» Problem description: Below are the records; copy exactly the stretch from the line containing "The height and width of the screenshot is (768, 1024)." through the line containing "Click the results search text field", both ends included, and nothing else.

----

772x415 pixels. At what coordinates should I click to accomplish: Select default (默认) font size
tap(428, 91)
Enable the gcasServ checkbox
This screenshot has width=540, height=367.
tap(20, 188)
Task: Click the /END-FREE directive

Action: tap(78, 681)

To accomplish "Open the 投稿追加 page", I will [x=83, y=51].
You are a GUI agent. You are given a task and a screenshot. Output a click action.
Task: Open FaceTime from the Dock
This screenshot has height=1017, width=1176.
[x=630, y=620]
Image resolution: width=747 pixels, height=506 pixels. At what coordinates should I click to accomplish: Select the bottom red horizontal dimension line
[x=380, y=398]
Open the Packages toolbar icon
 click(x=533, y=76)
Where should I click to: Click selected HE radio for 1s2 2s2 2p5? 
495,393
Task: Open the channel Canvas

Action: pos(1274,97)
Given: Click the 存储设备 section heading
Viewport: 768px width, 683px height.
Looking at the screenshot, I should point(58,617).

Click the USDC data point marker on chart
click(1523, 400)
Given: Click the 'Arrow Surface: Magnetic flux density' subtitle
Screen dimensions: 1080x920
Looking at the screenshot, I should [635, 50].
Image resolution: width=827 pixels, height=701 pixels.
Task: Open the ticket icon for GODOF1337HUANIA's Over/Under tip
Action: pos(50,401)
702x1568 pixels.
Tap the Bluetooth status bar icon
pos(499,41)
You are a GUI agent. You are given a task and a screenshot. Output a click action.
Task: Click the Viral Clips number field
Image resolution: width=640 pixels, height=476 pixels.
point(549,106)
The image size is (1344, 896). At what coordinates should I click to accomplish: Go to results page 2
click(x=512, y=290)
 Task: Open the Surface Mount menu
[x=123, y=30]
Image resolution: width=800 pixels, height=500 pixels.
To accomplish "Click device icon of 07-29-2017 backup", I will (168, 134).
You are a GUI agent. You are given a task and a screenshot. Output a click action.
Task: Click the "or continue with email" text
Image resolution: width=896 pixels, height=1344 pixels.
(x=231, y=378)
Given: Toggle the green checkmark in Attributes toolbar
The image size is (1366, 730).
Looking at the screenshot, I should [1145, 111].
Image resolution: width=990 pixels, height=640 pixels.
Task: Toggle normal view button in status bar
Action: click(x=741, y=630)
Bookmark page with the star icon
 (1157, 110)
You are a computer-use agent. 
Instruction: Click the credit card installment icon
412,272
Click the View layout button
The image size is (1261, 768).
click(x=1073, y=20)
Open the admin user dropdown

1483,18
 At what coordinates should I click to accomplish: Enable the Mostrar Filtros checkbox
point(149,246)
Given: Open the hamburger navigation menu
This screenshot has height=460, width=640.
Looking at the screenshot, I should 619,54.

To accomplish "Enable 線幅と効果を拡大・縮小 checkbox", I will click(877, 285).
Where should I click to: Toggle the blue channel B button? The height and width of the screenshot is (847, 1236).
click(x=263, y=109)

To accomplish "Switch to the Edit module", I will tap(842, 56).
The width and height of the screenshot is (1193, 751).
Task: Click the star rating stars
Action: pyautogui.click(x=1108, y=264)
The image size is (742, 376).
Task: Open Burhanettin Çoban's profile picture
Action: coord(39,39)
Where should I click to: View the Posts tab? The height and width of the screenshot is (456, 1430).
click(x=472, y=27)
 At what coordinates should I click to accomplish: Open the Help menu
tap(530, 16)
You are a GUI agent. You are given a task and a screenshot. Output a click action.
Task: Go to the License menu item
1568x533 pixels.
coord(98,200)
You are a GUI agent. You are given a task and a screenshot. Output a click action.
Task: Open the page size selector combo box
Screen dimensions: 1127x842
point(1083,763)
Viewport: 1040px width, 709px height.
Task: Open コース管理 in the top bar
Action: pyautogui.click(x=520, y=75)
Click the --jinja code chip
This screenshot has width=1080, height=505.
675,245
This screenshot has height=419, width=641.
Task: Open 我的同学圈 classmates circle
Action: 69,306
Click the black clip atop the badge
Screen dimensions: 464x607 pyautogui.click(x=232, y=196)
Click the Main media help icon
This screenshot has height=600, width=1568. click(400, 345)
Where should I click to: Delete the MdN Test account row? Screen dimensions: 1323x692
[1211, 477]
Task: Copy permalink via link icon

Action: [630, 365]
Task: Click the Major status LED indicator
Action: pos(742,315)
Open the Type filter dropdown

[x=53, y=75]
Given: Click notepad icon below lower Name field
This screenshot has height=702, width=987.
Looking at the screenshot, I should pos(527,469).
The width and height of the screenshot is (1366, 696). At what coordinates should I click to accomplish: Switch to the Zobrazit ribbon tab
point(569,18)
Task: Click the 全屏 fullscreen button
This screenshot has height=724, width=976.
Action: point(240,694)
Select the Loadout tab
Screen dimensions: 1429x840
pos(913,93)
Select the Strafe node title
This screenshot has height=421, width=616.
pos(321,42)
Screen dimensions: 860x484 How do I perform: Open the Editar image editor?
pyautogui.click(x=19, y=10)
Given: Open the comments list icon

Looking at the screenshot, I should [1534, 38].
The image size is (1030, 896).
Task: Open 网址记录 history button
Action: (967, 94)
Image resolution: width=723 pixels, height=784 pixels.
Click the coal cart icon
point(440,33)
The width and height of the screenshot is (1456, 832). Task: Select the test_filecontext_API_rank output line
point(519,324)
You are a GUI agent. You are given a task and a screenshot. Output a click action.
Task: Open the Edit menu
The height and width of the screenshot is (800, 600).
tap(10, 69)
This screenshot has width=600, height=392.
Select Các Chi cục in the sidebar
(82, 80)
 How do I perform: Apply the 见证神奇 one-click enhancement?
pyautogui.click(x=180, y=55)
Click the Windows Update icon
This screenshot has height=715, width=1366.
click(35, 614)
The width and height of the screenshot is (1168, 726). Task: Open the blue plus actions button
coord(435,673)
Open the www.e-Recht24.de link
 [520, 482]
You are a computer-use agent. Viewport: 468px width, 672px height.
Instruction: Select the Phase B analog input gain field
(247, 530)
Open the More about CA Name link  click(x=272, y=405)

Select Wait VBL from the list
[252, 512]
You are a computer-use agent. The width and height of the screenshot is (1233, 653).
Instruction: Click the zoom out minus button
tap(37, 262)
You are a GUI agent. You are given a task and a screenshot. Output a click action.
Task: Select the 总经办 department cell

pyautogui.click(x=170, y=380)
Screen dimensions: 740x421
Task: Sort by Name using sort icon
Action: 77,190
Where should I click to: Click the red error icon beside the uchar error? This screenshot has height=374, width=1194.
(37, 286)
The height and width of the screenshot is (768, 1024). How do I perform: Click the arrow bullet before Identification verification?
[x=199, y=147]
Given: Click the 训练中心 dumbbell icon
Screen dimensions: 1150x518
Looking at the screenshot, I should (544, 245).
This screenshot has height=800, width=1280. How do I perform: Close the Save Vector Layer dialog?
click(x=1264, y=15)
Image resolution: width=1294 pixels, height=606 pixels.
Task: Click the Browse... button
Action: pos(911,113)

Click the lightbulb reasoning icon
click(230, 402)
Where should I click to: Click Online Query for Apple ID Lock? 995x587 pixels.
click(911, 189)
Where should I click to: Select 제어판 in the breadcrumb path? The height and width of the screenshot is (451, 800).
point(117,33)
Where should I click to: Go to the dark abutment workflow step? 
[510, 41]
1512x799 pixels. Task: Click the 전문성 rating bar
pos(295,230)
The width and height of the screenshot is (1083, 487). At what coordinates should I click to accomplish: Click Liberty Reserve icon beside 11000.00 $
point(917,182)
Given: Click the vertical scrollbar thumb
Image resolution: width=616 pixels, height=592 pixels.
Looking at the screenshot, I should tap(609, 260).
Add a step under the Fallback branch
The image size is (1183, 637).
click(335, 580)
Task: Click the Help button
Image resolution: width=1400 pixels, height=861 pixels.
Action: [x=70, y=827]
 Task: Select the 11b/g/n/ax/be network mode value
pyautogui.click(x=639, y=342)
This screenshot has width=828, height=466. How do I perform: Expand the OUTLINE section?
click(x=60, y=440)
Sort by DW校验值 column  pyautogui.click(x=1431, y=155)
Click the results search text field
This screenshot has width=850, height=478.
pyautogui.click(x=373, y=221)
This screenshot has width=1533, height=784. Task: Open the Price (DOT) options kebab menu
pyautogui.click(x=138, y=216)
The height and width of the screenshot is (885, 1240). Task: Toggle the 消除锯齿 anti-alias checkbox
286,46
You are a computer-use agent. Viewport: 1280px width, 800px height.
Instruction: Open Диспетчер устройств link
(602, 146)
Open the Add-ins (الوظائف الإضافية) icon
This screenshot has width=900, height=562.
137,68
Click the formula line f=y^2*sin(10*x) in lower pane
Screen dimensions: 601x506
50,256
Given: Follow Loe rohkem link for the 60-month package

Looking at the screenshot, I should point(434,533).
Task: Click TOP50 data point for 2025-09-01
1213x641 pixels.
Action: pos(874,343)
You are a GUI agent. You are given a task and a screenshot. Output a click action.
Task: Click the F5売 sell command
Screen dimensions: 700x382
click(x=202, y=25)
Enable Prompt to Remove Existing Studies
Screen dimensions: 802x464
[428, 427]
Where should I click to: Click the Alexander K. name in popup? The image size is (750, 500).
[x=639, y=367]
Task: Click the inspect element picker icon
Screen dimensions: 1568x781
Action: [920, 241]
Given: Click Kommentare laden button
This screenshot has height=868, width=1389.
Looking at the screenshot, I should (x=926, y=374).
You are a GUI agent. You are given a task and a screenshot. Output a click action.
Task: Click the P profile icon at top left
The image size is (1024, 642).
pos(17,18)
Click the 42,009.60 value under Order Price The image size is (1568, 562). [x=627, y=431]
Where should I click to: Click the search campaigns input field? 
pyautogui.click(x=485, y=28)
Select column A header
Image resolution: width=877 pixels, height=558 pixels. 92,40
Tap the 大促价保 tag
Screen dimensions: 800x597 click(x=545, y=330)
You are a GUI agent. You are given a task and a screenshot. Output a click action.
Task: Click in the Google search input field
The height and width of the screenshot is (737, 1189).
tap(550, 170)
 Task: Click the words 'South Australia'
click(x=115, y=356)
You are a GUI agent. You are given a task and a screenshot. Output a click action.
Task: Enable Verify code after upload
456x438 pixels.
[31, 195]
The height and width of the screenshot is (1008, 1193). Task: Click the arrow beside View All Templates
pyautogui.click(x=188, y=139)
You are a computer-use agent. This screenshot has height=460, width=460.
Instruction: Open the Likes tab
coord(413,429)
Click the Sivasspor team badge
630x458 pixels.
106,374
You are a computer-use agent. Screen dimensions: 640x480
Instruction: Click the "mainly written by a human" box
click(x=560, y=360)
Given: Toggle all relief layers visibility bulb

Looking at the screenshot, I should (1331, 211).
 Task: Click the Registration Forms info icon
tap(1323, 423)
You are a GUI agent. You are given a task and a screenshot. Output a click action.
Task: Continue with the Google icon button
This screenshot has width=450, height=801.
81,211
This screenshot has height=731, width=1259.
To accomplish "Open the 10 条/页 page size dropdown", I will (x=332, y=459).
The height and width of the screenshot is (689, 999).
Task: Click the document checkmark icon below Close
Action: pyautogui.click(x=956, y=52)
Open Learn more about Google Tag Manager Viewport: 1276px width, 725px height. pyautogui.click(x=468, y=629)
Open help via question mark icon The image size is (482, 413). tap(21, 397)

----

» Reply:
The height and width of the screenshot is (768, 1024). How do I perform: Click the arrow bullet before Identification verification?
[x=199, y=147]
Given: Click the 训练中心 dumbbell icon
Screen dimensions: 1150x518
Looking at the screenshot, I should (544, 245).
This screenshot has height=800, width=1280. How do I perform: Close the Save Vector Layer dialog?
click(x=1264, y=15)
Image resolution: width=1294 pixels, height=606 pixels.
Task: Click the Browse... button
Action: pos(911,113)

Click the lightbulb reasoning icon
click(230, 402)
Where should I click to: Click Online Query for Apple ID Lock? 995x587 pixels.
click(911, 189)
Where should I click to: Select 제어판 in the breadcrumb path? The height and width of the screenshot is (451, 800).
point(117,33)
Where should I click to: Go to the dark abutment workflow step? 
[510, 41]
1512x799 pixels. Task: Click the 전문성 rating bar
pos(295,230)
The width and height of the screenshot is (1083, 487). At what coordinates should I click to accomplish: Click Liberty Reserve icon beside 11000.00 $
point(917,182)
Given: Click the vertical scrollbar thumb
Image resolution: width=616 pixels, height=592 pixels.
Looking at the screenshot, I should tap(609, 260).
Add a step under the Fallback branch
The image size is (1183, 637).
click(335, 580)
Task: Click the Help button
Image resolution: width=1400 pixels, height=861 pixels.
Action: [x=70, y=827]
 Task: Select the 11b/g/n/ax/be network mode value
pyautogui.click(x=639, y=342)
This screenshot has width=828, height=466. How do I perform: Expand the OUTLINE section?
click(x=60, y=440)
Sort by DW校验值 column  pyautogui.click(x=1431, y=155)
Click the results search text field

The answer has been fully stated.